You may want to consider having multiple columns, using TINYINT for day (1-7) and TIME (00:00-23:59). This way one could set the time for each days individually or all at once.
e.g.
UPDATE scheduler
set ...
where TIME = '12:00';
Stupid easy problem, but I haven't been able to find an elegant solution. I want to store time intervals in a MySQL columns, for instance:
1:40 (for one hour, 40 minutes)
0:30 (30 minutes).
Then be able to run queries, summing them. Right now I store them as INT values (1.40), but I have to manually do the addition (unless I'm missing an easier way).
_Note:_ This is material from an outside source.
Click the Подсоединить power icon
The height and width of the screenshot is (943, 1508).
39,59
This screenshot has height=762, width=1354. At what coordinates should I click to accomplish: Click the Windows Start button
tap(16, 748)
The TIME column type only stores upto 900 hours (about, I think), so that's (almost) useless for me since I am tracking upwards of hundreds of thousands of hours (I store one field with a summation of many different entries).
Thanks!
store just the minutes, so 1:40 gets stored as 100. this makes for easy addition: 100 + 30 = 130. when you display, do the math to convert back to hours:minutes. 130 minutes -> 2:10.
I would simply store them in an INT field as seconds or minutes (or whatever the lowest time value you are working with).
As an example, you want to store the following time value 1 hr 34 min 25 seconds:
That is 5665 seconds. So just store the value as 5665 in an INT field
Later, lets say you want to store the time value 56 min 7 seconds:
That's 3367 seconds.
Sum up everything later: 5665 + 3367 = 9032 seconds
Convert that back to hours, minutes, seconds, you get 2 hrs 30 min 32 seconds. Yes, you have to do the math to make the conversion, but it's a very simple calculation and it's not at all machine intensive since you are only doing it once, either before you store the INT or once, after you retrieve the INT.
You can definitely use an int field for this, especially since MySQL provides the DATE_ADD and DATE_SUB functions for using integer units of time alongside date and datetime types in date artihmetic.
For example, if you have a datetime column eventDateTime and you have a duration column durationMinutes you can calculate the ending datetime using:
DATE_ADD(eventDateTime,INTERVAL durationMinutes MINUTE)
I know this is not the kind of time interval you are talking about, when I when I searched around this is about the only relevant SO question I found, so to help out other lost souls like myself I thought I would post what I am doing now.
I am storing a Subscription length, which rather than precise values like "number of seconds" or even minutes is either Days or Months. So in my case I have a "duration" INT and a "duration_unit" ENUM of ('days','months').
So for a "6 month" subscription rather than trying to calculate how many minutes are in a 6 months (which varies depending on which 6 months you are talking about) I just store "6" and "months".
With PHP's mktime() method it is easy and more accurate to calculate time intervals of +6 months.
If you want to store them as hours, and thus keep the integer small, you can take the number of minutes and divide by 60.
So 1:40 becomes 100/60 = 1.66 , :30 becomes 30/60 = .5. Now you can just add them up normally:
1.66 + .5 = 2.16
and then you have the number of hours as the whole, and the decimal part is the number of minutes over 60, so that would be
.16 * 60 = 10
so it's 2:10
Your next best option is to see if MySQL can do base60.